Task:
For this listing, the lines between the one holding "Cookies (1187, 86)" and the one holding "Site Map (1091, 86)", inclusive, must be set down exactly.

Excerpted records:
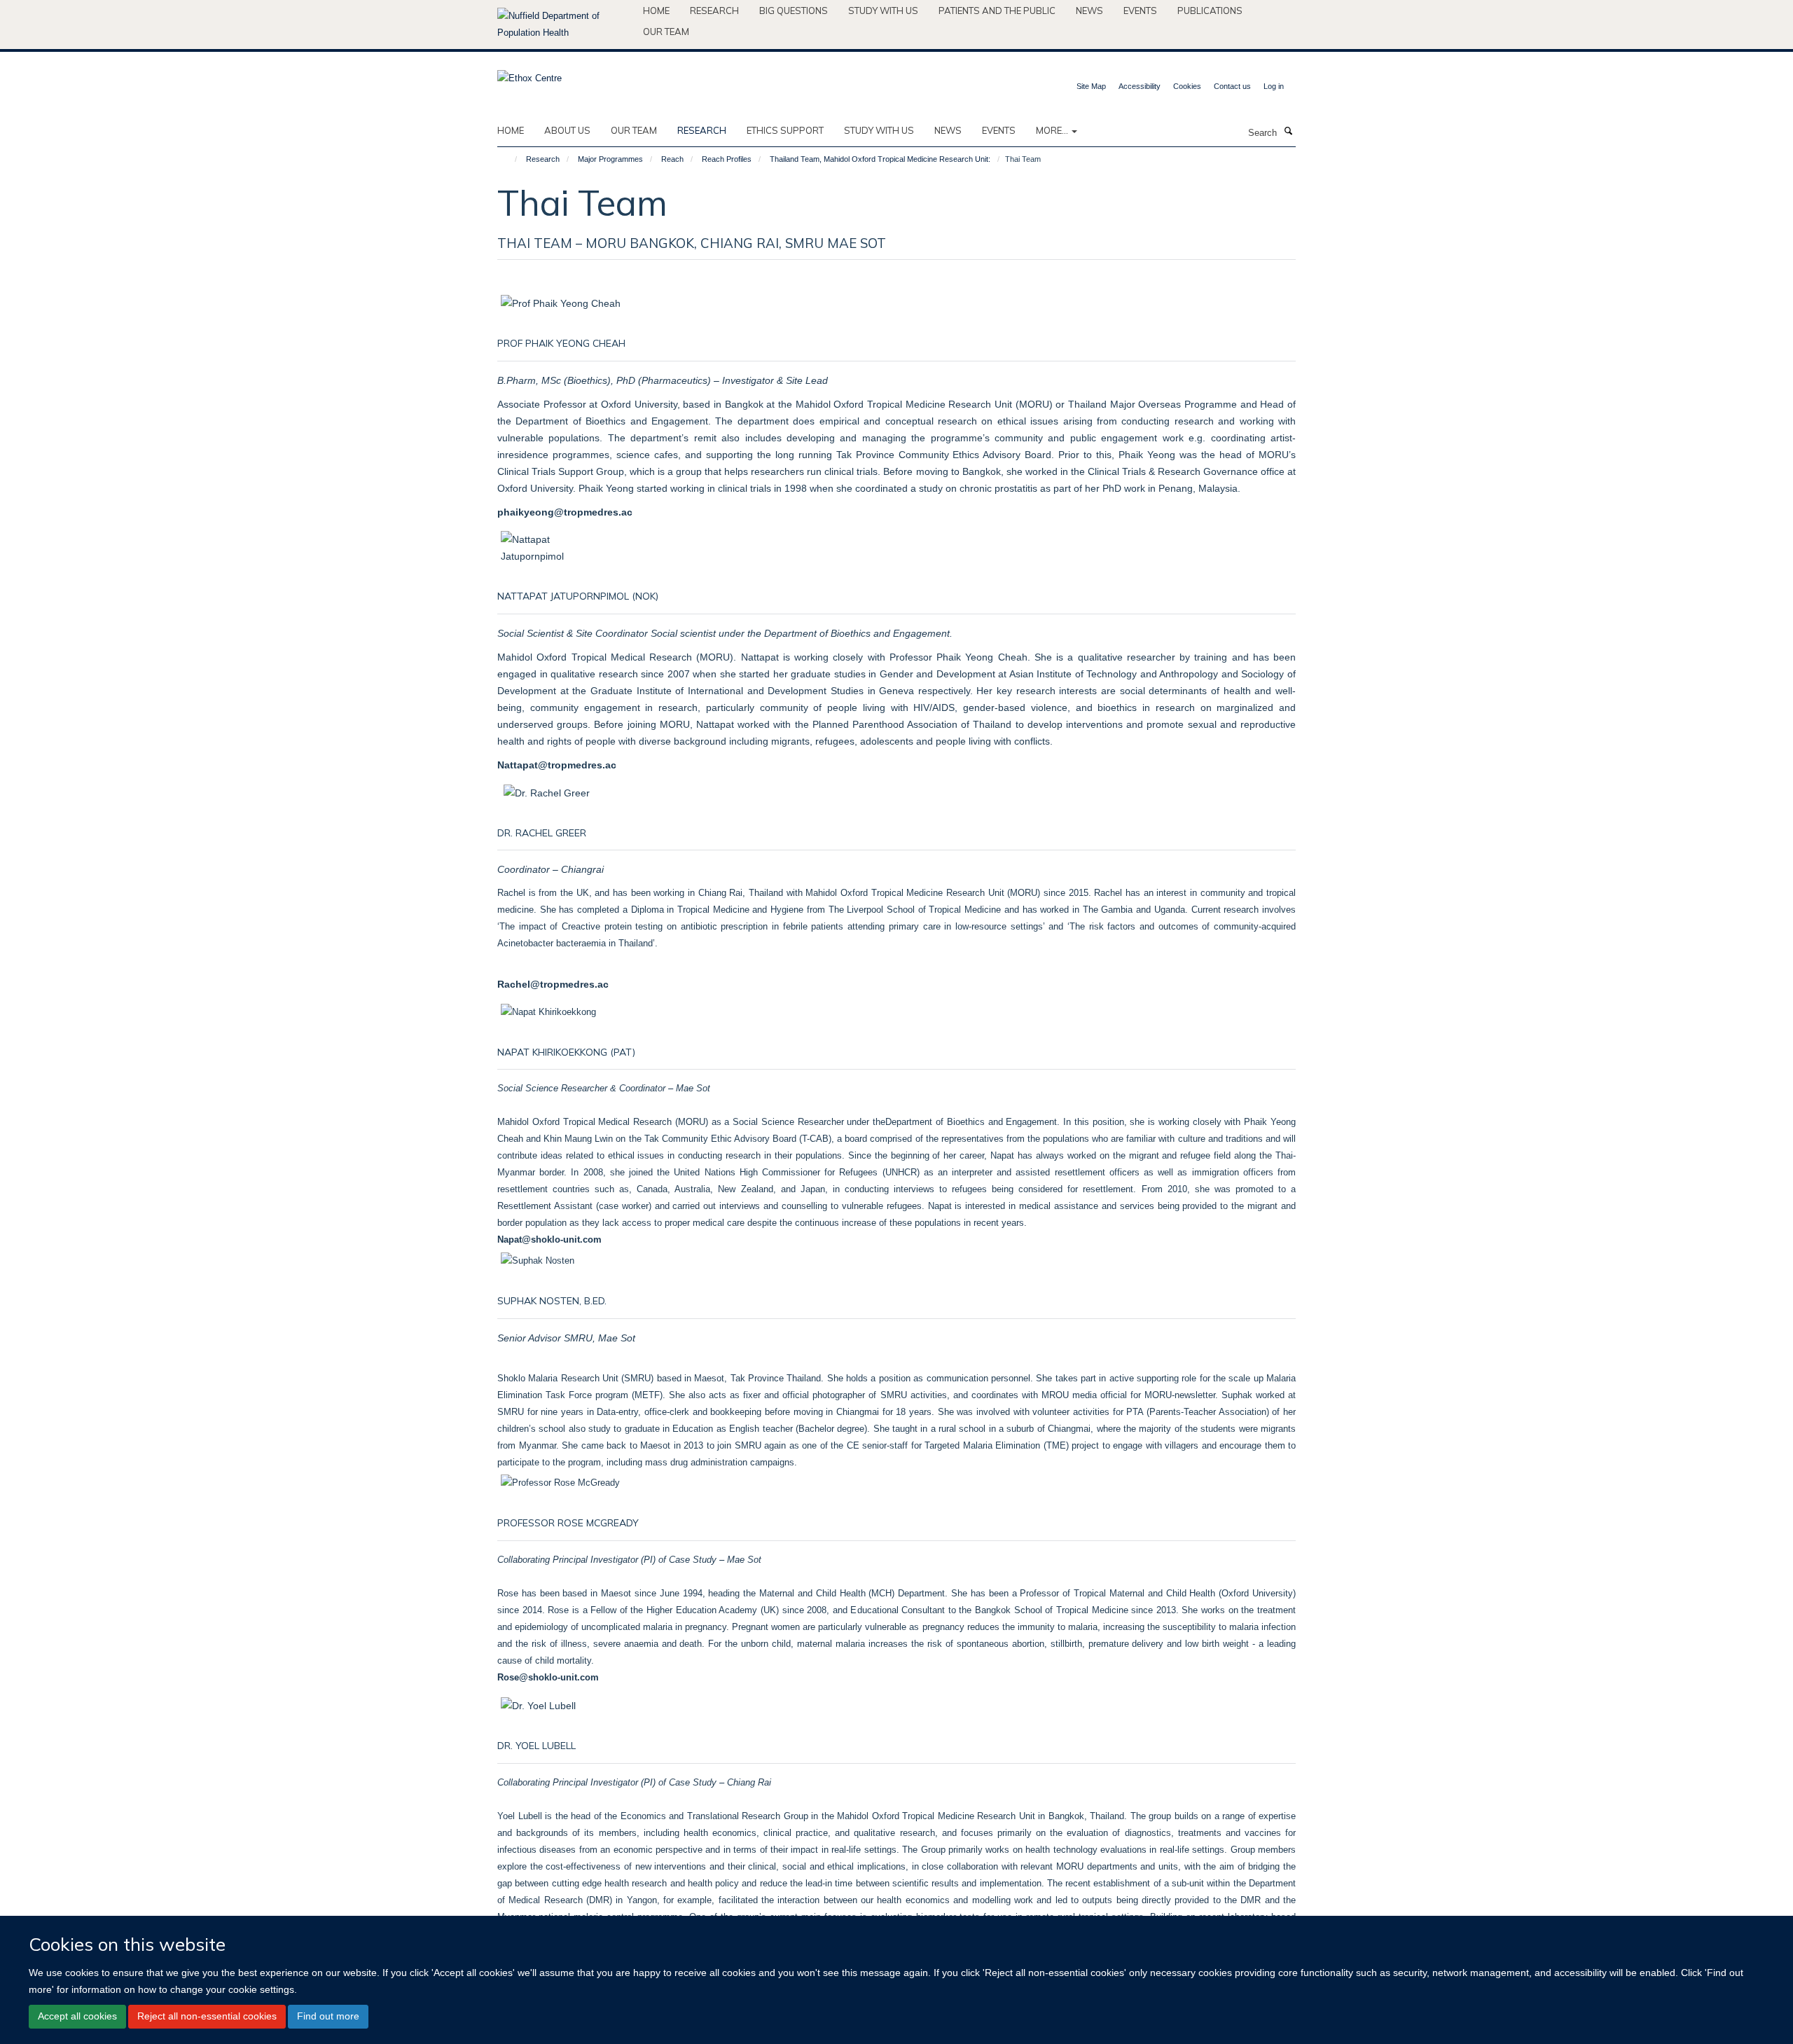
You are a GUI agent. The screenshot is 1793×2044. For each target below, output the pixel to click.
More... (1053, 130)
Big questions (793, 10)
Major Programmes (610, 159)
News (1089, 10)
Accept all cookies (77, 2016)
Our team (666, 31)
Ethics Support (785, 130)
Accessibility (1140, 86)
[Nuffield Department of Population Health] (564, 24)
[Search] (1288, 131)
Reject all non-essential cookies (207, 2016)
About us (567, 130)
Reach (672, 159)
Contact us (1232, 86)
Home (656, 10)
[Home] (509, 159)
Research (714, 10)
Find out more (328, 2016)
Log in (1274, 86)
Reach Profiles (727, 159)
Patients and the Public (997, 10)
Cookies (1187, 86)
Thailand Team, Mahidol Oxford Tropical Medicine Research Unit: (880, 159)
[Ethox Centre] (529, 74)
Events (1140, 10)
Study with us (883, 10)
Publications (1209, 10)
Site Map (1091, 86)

==

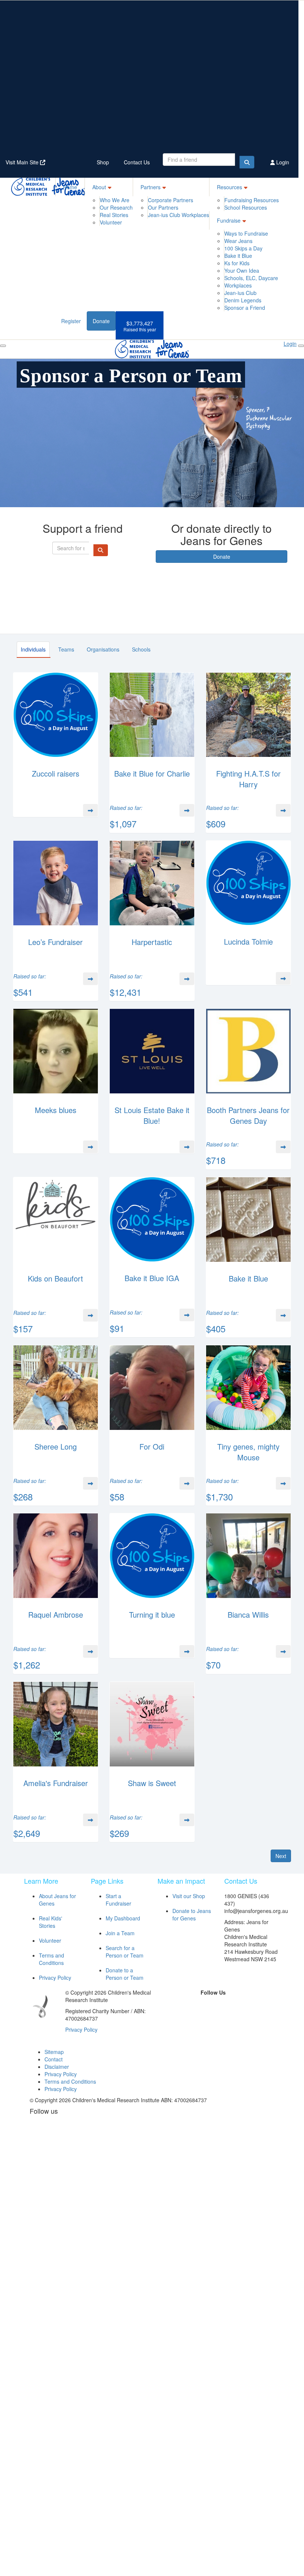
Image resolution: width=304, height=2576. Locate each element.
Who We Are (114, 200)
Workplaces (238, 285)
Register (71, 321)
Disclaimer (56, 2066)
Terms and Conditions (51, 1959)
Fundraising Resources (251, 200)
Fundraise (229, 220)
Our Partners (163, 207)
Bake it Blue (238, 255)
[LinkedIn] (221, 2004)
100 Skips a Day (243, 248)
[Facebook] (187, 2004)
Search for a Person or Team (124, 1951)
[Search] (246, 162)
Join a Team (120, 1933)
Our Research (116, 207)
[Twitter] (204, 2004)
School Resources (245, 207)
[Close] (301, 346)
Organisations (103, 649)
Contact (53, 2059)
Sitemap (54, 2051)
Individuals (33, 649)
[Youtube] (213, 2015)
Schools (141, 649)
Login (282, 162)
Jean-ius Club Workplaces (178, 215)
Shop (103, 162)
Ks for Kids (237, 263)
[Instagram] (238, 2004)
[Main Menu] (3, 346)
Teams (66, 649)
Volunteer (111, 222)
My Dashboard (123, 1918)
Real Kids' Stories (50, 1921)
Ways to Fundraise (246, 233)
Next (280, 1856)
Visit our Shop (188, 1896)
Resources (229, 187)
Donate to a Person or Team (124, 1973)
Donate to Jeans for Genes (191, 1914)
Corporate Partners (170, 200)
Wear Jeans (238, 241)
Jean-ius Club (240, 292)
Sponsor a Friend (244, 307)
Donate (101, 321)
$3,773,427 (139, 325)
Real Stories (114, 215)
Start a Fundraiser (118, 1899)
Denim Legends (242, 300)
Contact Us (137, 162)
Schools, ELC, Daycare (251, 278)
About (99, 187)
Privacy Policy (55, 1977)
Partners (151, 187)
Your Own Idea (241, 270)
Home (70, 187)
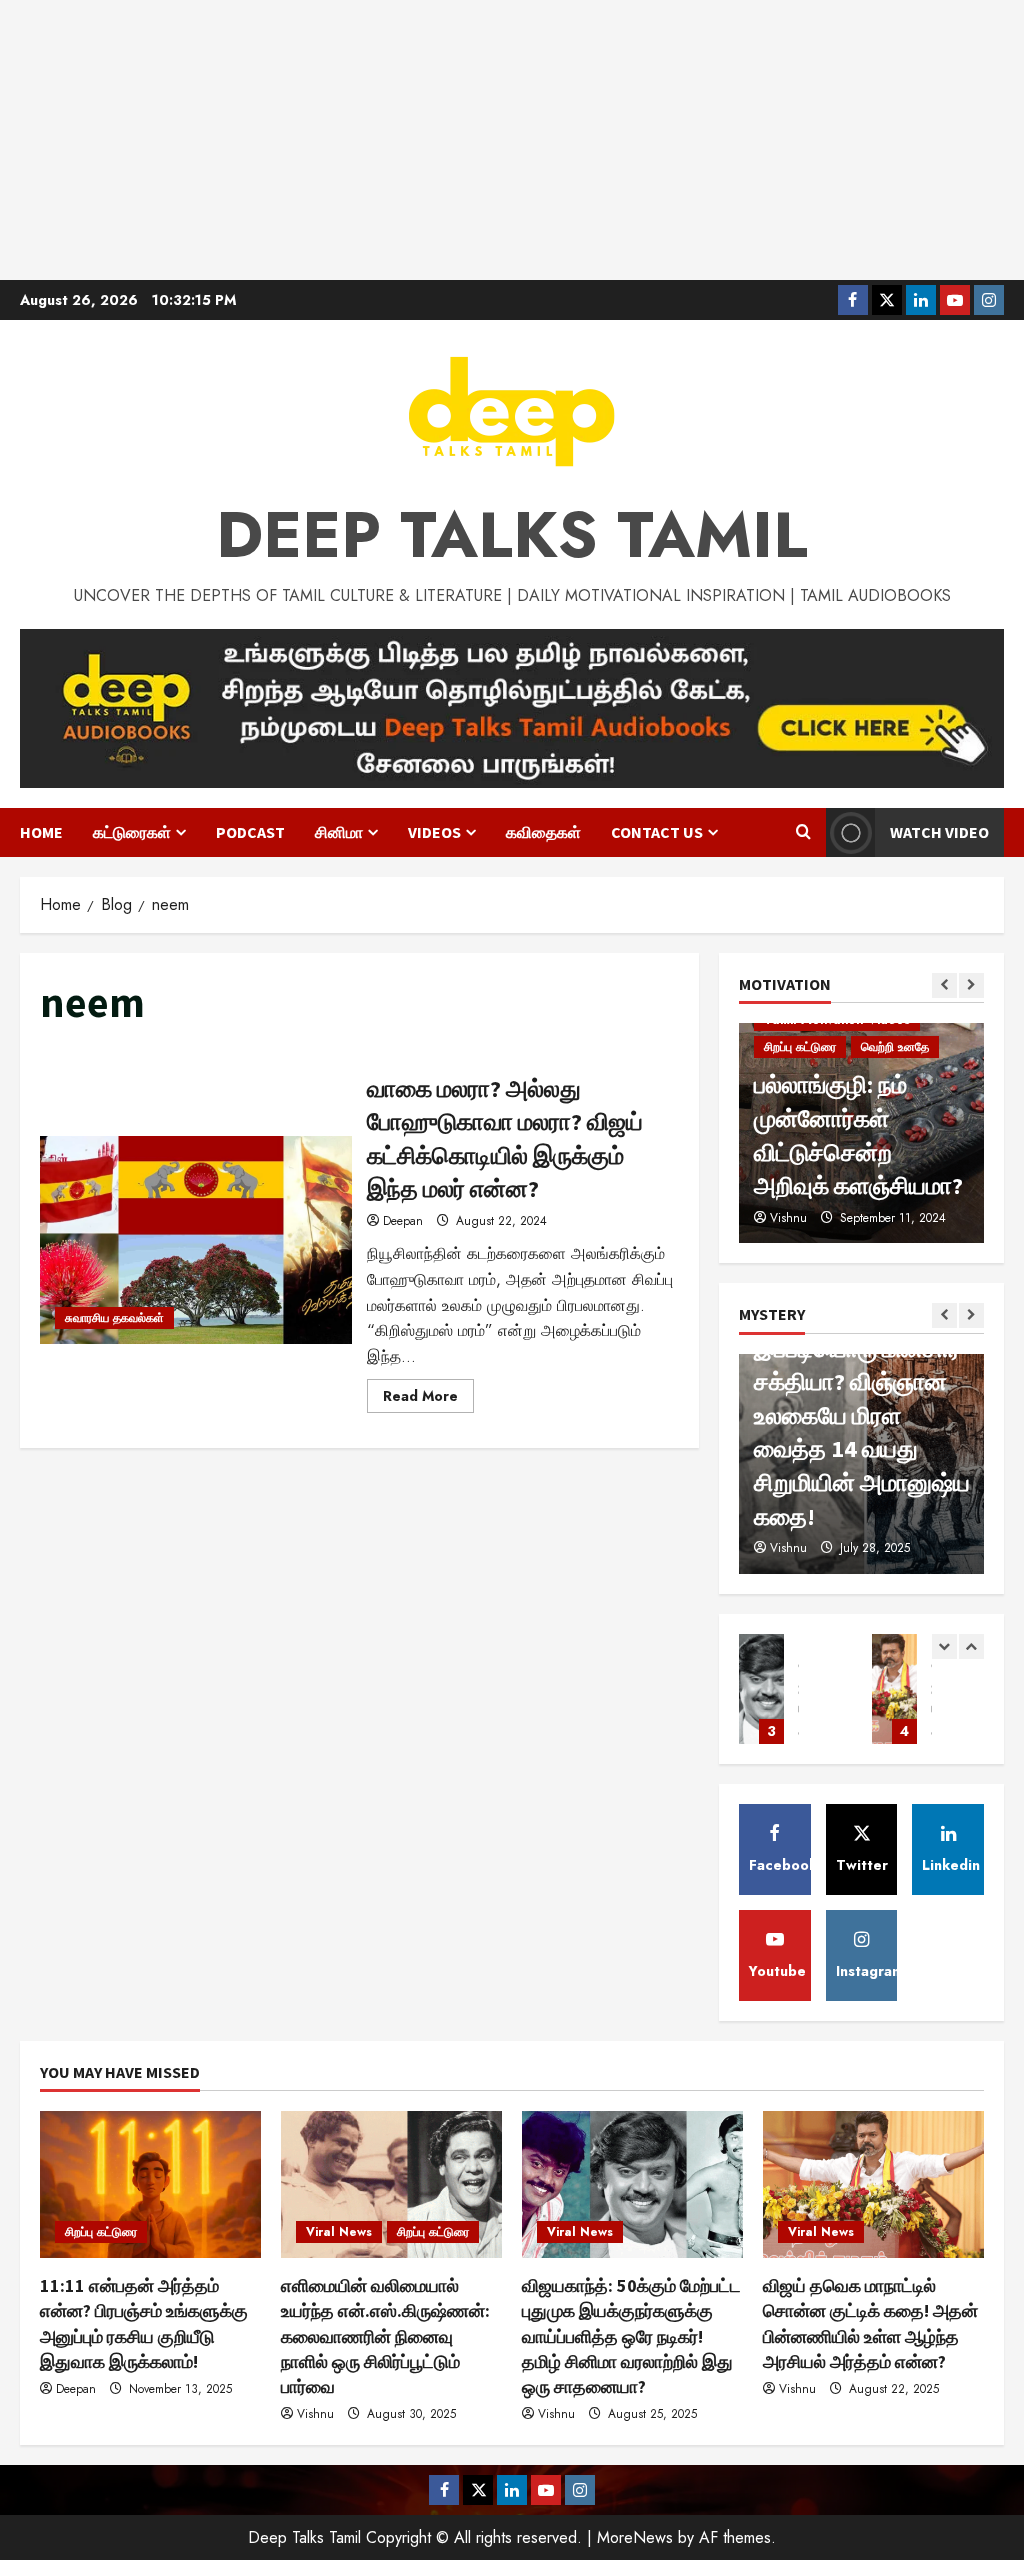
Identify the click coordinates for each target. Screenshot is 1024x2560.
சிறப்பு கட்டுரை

==

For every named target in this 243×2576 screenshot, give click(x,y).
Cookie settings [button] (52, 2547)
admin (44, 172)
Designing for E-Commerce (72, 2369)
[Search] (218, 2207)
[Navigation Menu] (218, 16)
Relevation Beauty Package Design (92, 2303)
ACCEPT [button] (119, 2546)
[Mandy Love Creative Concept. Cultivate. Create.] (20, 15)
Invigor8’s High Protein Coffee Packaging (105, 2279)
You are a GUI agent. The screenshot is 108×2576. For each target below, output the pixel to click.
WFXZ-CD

Result for this task:
Cookies (1187, 86)
Thailand Team, Mahidol Oxford Tropical Medicine Research Unit: (880, 159)
[Ethox Centre] (529, 74)
Events (1140, 10)
Study with us (883, 10)
Publications (1209, 10)
Site Map (1091, 86)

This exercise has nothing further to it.